**What is expected**
Copy every entry verbatim and skip the pictures.

--

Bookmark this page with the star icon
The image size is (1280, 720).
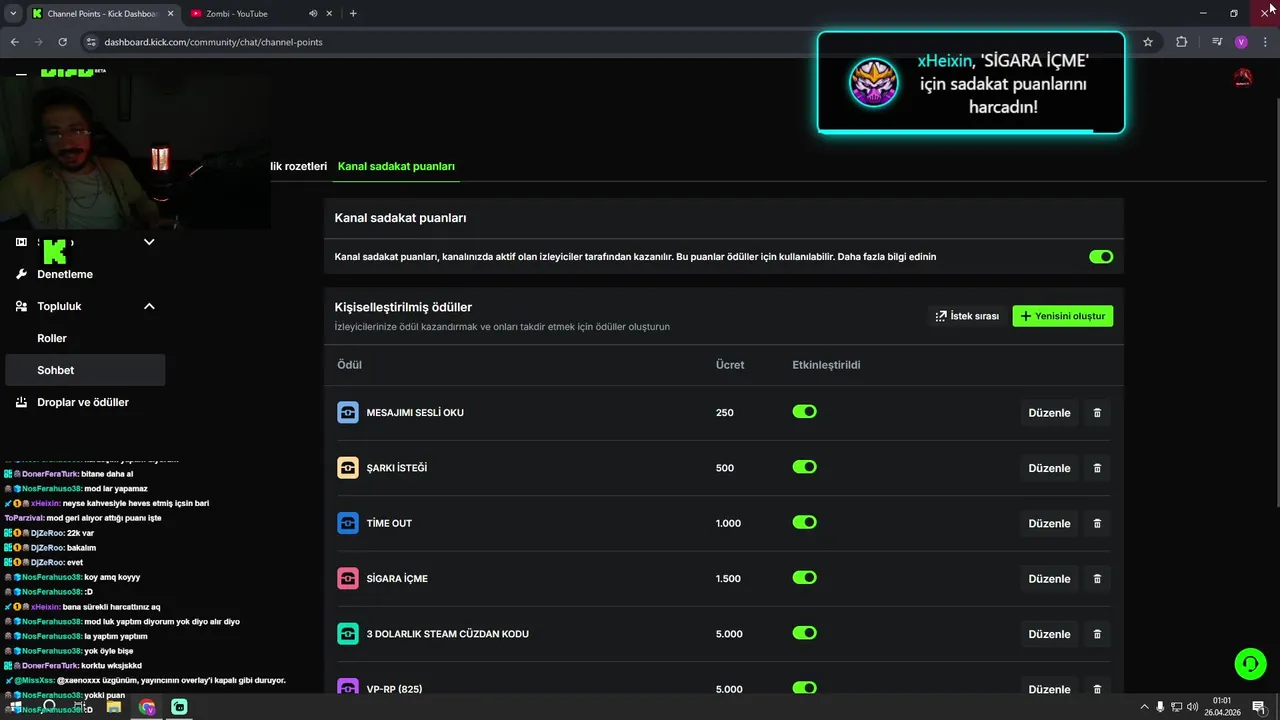tap(1148, 42)
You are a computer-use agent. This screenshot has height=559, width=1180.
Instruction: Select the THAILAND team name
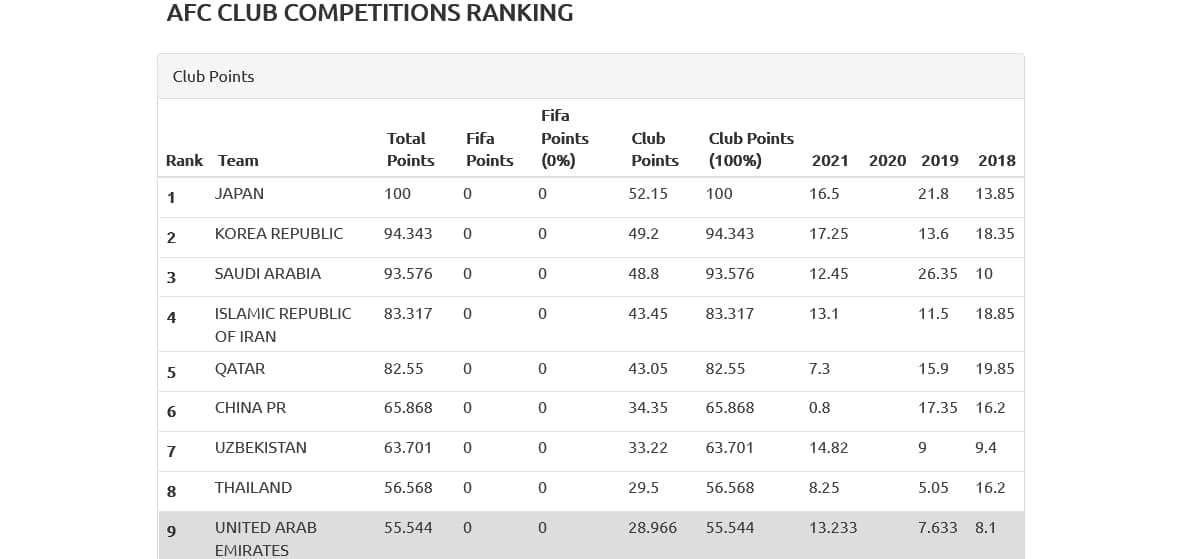coord(253,488)
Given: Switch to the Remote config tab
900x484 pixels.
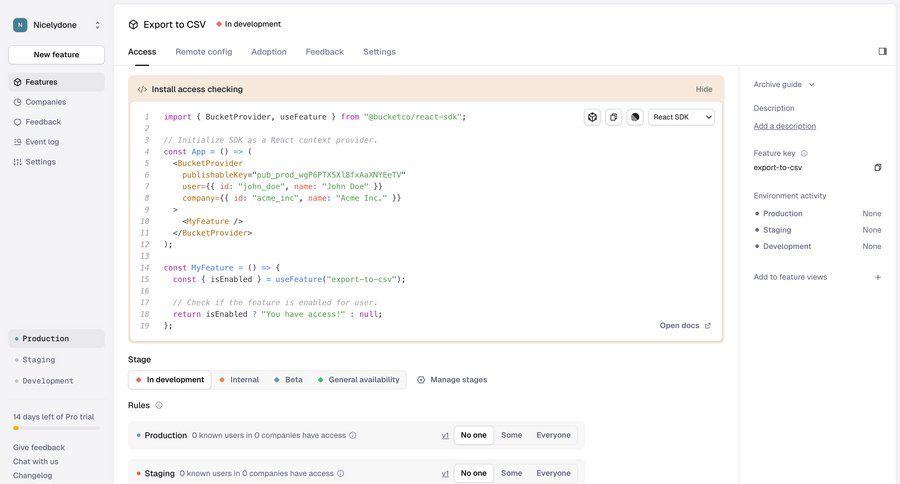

--

**Response area**
Bookmark this page with the star icon
The image size is (1280, 720).
tap(1148, 42)
You are a computer-use agent. This screenshot has height=559, width=1180.
Instruction: Select the THAILAND team name
coord(253,488)
Given: Switch to the Remote config tab
900x484 pixels.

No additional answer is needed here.